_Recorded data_
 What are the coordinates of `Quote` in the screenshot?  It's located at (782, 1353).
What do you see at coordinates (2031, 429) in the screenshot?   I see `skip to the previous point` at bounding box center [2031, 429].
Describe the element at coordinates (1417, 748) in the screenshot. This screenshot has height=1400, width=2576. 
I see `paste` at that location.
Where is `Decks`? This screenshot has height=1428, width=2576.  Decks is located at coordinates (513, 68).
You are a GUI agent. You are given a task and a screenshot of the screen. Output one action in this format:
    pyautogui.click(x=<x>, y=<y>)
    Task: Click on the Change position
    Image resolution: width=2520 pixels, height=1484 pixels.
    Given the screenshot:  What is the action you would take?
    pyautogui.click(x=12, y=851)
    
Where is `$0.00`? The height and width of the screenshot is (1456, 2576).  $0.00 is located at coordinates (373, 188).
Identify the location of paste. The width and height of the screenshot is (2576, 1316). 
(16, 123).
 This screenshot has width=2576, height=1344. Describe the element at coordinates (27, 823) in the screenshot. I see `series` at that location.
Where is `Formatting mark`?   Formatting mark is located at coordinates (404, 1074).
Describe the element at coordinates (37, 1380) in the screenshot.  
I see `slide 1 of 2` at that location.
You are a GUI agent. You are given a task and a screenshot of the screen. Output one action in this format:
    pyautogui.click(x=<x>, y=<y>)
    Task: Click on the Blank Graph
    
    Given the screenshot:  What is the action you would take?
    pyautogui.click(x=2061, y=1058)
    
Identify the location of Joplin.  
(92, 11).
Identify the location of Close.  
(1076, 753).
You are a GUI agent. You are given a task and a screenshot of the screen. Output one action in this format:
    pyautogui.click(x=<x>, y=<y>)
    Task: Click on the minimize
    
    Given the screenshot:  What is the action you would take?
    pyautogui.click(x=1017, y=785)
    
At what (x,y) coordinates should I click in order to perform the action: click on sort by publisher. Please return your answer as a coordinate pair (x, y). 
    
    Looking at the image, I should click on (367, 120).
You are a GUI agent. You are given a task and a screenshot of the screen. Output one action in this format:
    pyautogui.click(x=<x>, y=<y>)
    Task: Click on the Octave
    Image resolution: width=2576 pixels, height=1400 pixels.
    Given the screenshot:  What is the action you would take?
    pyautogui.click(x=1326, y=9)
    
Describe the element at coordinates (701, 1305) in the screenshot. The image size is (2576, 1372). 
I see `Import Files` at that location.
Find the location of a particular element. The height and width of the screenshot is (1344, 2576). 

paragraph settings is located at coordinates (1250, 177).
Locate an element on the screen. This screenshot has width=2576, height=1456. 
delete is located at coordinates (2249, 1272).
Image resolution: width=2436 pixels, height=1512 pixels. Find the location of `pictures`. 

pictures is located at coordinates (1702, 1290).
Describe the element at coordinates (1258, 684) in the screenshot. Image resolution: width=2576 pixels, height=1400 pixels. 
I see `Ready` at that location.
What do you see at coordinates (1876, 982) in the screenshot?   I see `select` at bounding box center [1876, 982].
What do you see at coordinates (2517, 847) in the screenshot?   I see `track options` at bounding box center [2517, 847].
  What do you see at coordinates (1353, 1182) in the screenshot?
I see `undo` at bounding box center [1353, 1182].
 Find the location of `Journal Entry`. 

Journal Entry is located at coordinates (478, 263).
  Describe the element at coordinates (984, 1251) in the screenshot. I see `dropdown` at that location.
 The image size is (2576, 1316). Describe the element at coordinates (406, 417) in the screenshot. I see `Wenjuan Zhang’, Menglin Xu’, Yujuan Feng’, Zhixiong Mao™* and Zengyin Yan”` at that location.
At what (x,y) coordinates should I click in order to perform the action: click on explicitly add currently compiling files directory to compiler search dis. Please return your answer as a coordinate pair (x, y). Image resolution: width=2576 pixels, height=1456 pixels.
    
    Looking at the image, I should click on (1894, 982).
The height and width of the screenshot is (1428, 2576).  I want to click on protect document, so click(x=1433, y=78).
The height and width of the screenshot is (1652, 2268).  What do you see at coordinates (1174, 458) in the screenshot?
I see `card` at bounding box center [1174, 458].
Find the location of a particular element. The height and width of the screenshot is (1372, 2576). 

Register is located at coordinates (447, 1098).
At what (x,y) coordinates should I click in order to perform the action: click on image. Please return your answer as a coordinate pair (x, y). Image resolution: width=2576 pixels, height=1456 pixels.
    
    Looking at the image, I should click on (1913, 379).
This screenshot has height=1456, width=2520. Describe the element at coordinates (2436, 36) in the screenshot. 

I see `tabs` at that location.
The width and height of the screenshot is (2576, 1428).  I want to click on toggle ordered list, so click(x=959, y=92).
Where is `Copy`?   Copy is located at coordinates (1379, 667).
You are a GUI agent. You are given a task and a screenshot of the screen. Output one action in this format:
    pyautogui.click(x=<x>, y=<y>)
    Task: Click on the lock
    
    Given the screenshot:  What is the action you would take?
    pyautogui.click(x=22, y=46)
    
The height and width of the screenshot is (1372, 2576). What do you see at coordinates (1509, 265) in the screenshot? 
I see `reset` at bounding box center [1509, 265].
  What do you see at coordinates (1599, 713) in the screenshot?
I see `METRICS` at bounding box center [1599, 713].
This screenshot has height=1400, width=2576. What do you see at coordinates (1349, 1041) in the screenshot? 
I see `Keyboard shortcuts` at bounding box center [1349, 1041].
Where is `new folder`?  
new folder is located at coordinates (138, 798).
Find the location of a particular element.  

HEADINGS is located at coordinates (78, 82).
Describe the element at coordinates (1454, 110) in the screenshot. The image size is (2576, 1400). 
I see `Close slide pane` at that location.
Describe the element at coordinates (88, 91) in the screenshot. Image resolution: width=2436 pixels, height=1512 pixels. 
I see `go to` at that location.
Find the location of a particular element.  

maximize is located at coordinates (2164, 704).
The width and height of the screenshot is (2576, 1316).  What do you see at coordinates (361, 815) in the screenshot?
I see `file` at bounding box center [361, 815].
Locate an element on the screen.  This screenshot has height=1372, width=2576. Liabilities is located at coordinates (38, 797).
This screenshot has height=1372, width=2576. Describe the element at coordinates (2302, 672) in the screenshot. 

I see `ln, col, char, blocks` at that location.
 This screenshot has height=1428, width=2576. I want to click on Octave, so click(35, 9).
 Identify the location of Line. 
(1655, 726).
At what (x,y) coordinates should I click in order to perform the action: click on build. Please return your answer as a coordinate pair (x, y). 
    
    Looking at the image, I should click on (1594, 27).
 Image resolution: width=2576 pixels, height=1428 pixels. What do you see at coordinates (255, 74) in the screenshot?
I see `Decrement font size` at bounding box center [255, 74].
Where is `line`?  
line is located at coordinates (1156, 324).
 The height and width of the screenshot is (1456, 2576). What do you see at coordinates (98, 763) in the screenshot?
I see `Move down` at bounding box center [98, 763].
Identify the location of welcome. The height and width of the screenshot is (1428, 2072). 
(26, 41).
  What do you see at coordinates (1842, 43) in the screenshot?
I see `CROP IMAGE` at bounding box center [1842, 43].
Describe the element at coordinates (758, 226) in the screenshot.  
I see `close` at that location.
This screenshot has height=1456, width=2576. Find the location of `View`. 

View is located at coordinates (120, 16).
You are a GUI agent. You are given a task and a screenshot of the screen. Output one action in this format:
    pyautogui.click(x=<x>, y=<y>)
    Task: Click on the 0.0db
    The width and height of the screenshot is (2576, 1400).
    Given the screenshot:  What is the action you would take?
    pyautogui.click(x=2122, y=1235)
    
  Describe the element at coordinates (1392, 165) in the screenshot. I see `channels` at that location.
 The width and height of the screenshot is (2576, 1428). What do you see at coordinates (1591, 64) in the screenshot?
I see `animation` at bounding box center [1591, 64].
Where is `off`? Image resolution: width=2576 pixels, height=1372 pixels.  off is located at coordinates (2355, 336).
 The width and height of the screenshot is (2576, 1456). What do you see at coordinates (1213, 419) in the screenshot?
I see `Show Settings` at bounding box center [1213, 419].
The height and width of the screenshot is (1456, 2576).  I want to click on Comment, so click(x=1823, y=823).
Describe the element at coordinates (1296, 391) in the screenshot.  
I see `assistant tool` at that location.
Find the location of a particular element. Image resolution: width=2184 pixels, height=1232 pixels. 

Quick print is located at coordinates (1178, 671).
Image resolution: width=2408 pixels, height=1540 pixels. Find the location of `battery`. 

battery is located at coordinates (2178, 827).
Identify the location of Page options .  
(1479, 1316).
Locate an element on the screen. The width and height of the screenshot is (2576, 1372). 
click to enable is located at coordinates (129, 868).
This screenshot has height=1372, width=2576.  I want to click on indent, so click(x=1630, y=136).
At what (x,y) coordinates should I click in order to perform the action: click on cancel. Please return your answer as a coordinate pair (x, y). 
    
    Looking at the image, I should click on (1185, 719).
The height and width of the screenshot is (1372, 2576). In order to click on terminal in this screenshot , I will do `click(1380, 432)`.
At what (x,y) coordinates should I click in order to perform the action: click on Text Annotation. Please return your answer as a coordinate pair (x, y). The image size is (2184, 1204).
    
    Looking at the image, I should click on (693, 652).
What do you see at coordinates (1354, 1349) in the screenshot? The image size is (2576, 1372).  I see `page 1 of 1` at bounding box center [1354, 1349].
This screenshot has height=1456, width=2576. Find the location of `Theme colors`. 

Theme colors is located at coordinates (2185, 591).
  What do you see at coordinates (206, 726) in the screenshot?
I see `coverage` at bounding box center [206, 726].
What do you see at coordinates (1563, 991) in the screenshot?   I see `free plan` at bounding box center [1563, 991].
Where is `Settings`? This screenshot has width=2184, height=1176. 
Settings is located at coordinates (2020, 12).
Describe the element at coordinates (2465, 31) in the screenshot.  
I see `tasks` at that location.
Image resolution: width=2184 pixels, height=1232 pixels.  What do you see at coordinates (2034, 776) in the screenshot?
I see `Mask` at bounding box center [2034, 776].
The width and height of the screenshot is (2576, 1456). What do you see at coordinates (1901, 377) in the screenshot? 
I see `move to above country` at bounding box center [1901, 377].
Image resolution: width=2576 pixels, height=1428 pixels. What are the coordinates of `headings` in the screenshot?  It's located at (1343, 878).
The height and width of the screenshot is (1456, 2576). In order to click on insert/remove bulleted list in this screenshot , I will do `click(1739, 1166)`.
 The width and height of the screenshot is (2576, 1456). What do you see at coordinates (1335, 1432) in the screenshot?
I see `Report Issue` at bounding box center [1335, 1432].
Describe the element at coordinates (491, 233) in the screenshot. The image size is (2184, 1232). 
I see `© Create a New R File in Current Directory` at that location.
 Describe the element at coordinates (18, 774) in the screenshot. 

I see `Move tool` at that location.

_AIM_
Copy the stretch of the data from the line containing "What do you see at coordinates (2031, 429)" through the line containing "coordinates (513, 68).", keeping every line exactly as it appears.

_TASK SOLUTION_
What do you see at coordinates (2031, 429) in the screenshot?   I see `skip to the previous point` at bounding box center [2031, 429].
Describe the element at coordinates (1417, 748) in the screenshot. This screenshot has height=1400, width=2576. 
I see `paste` at that location.
Where is `Decks`? This screenshot has height=1428, width=2576.  Decks is located at coordinates (513, 68).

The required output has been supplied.